▶ [Given information]:

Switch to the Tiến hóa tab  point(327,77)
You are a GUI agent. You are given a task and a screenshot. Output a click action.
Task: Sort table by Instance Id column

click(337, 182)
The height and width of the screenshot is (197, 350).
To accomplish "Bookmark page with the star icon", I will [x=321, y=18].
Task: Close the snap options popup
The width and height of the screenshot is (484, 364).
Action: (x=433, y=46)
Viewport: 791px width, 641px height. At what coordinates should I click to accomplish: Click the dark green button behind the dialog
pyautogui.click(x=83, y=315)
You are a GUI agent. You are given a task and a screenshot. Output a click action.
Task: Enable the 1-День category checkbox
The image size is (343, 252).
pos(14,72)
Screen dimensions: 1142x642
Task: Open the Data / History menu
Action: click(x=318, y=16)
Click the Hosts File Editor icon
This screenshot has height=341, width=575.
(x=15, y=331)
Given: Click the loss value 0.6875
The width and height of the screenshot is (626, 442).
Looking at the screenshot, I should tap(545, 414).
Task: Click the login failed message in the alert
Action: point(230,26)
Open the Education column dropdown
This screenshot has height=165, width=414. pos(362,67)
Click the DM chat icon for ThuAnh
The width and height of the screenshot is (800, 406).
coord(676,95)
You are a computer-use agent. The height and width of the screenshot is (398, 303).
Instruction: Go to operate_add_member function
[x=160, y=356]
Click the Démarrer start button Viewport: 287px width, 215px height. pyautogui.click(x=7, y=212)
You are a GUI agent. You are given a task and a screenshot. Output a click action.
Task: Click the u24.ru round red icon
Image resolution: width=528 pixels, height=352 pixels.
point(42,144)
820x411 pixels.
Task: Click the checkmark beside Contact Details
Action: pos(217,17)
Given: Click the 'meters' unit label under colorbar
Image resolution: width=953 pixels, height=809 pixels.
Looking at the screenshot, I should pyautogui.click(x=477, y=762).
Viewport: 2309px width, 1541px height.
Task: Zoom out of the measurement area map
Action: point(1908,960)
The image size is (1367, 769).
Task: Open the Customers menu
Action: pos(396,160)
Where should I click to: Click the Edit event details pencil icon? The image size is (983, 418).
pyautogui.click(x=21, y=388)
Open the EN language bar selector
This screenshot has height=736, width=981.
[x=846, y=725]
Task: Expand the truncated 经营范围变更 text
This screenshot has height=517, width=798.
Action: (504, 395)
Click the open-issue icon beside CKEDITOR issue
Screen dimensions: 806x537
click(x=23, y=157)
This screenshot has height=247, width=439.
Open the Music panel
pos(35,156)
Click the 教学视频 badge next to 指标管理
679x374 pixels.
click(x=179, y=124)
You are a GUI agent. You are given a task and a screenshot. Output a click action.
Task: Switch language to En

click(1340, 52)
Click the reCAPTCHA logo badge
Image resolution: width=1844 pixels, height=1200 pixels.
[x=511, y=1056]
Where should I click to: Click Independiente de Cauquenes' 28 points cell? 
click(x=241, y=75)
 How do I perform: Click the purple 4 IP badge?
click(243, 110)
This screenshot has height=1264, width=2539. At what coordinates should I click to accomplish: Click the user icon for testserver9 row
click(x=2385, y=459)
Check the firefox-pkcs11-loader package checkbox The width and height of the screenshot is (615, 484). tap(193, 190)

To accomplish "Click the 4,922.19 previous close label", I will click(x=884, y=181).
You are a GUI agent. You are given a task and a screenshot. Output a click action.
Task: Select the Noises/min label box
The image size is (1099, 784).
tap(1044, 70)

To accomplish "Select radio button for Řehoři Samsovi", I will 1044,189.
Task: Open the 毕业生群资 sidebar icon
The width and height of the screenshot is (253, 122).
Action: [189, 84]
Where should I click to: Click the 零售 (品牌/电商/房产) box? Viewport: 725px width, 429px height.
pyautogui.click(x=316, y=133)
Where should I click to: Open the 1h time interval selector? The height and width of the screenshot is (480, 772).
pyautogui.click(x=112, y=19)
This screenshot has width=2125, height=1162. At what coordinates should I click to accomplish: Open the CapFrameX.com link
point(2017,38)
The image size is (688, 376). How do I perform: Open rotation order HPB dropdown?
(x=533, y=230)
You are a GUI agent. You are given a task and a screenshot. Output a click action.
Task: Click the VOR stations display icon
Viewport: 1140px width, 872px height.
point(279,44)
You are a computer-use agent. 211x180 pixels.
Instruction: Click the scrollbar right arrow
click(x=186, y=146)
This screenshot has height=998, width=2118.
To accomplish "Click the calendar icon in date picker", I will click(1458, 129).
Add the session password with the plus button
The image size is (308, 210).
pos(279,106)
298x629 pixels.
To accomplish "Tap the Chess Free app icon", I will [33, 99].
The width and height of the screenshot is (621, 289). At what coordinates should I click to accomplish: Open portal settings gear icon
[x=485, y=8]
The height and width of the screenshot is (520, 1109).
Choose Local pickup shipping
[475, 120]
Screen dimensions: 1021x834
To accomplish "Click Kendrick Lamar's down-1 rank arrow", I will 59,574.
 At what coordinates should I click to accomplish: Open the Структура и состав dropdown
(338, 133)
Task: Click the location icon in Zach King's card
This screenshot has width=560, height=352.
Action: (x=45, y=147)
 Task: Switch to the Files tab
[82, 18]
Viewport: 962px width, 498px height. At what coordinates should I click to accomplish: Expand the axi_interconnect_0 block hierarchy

▶ [Exercise task]:
Please write out every one of the entries above, word for word.

▶ [Written solution]:
Switch to the Tiến hóa tab  point(327,77)
You are a GUI agent. You are given a task and a screenshot. Output a click action.
Task: Sort table by Instance Id column

click(337, 182)
The height and width of the screenshot is (197, 350).
To accomplish "Bookmark page with the star icon", I will [x=321, y=18].
Task: Close the snap options popup
The width and height of the screenshot is (484, 364).
Action: (x=433, y=46)
Viewport: 791px width, 641px height. At what coordinates should I click to accomplish: Click the dark green button behind the dialog
pyautogui.click(x=83, y=315)
You are a GUI agent. You are given a task and a screenshot. Output a click action.
Task: Enable the 1-День category checkbox
The image size is (343, 252).
pos(14,72)
Screen dimensions: 1142x642
Task: Open the Data / History menu
Action: click(x=318, y=16)
Click the Hosts File Editor icon
This screenshot has height=341, width=575.
(x=15, y=331)
Given: Click the loss value 0.6875
The width and height of the screenshot is (626, 442).
Looking at the screenshot, I should tap(545, 414).
Task: Click the login failed message in the alert
Action: point(230,26)
Open the Education column dropdown
This screenshot has height=165, width=414. pos(362,67)
Click the DM chat icon for ThuAnh
The width and height of the screenshot is (800, 406).
coord(676,95)
You are a computer-use agent. The height and width of the screenshot is (398, 303).
Instruction: Go to operate_add_member function
[x=160, y=356]
Click the Démarrer start button Viewport: 287px width, 215px height. pyautogui.click(x=7, y=212)
You are a GUI agent. You are given a task and a screenshot. Output a click action.
Task: Click the u24.ru round red icon
Image resolution: width=528 pixels, height=352 pixels.
point(42,144)
820x411 pixels.
Task: Click the checkmark beside Contact Details
Action: pos(217,17)
Given: Click the 'meters' unit label under colorbar
Image resolution: width=953 pixels, height=809 pixels.
Looking at the screenshot, I should pyautogui.click(x=477, y=762).
Viewport: 2309px width, 1541px height.
Task: Zoom out of the measurement area map
Action: point(1908,960)
The image size is (1367, 769).
Task: Open the Customers menu
Action: pos(396,160)
Where should I click to: Click the Edit event details pencil icon? The image size is (983, 418).
pyautogui.click(x=21, y=388)
Open the EN language bar selector
This screenshot has height=736, width=981.
[x=846, y=725]
Task: Expand the truncated 经营范围变更 text
This screenshot has height=517, width=798.
Action: (504, 395)
Click the open-issue icon beside CKEDITOR issue
Screen dimensions: 806x537
click(x=23, y=157)
This screenshot has height=247, width=439.
Open the Music panel
pos(35,156)
Click the 教学视频 badge next to 指标管理
679x374 pixels.
click(x=179, y=124)
You are a GUI agent. You are given a task and a screenshot. Output a click action.
Task: Switch language to En

click(1340, 52)
Click the reCAPTCHA logo badge
Image resolution: width=1844 pixels, height=1200 pixels.
[x=511, y=1056]
Where should I click to: Click Independiente de Cauquenes' 28 points cell? 
click(x=241, y=75)
 How do I perform: Click the purple 4 IP badge?
click(243, 110)
This screenshot has height=1264, width=2539. At what coordinates should I click to accomplish: Click the user icon for testserver9 row
click(x=2385, y=459)
Check the firefox-pkcs11-loader package checkbox The width and height of the screenshot is (615, 484). tap(193, 190)

To accomplish "Click the 4,922.19 previous close label", I will click(x=884, y=181).
You are a GUI agent. You are given a task and a screenshot. Output a click action.
Task: Select the Noises/min label box
The image size is (1099, 784).
tap(1044, 70)

To accomplish "Select radio button for Řehoři Samsovi", I will 1044,189.
Task: Open the 毕业生群资 sidebar icon
The width and height of the screenshot is (253, 122).
Action: [189, 84]
Where should I click to: Click the 零售 (品牌/电商/房产) box? Viewport: 725px width, 429px height.
pyautogui.click(x=316, y=133)
Where should I click to: Open the 1h time interval selector? The height and width of the screenshot is (480, 772).
pyautogui.click(x=112, y=19)
This screenshot has width=2125, height=1162. At what coordinates should I click to accomplish: Open the CapFrameX.com link
point(2017,38)
The image size is (688, 376). How do I perform: Open rotation order HPB dropdown?
(x=533, y=230)
You are a GUI agent. You are given a task and a screenshot. Output a click action.
Task: Click the VOR stations display icon
Viewport: 1140px width, 872px height.
point(279,44)
You are a computer-use agent. 211x180 pixels.
Instruction: Click the scrollbar right arrow
click(x=186, y=146)
This screenshot has height=998, width=2118.
To accomplish "Click the calendar icon in date picker", I will click(1458, 129).
Add the session password with the plus button
The image size is (308, 210).
pos(279,106)
298x629 pixels.
To accomplish "Tap the Chess Free app icon", I will [33, 99].
The width and height of the screenshot is (621, 289). At what coordinates should I click to accomplish: Open portal settings gear icon
[x=485, y=8]
The height and width of the screenshot is (520, 1109).
Choose Local pickup shipping
[475, 120]
Screen dimensions: 1021x834
To accomplish "Click Kendrick Lamar's down-1 rank arrow", I will 59,574.
 At what coordinates should I click to accomplish: Open the Структура и состав dropdown
(338, 133)
Task: Click the location icon in Zach King's card
This screenshot has width=560, height=352.
Action: (x=45, y=147)
 Task: Switch to the Files tab
[82, 18]
Viewport: 962px width, 498px height. At what coordinates should I click to accomplish: Expand the axi_interconnect_0 block hierarchy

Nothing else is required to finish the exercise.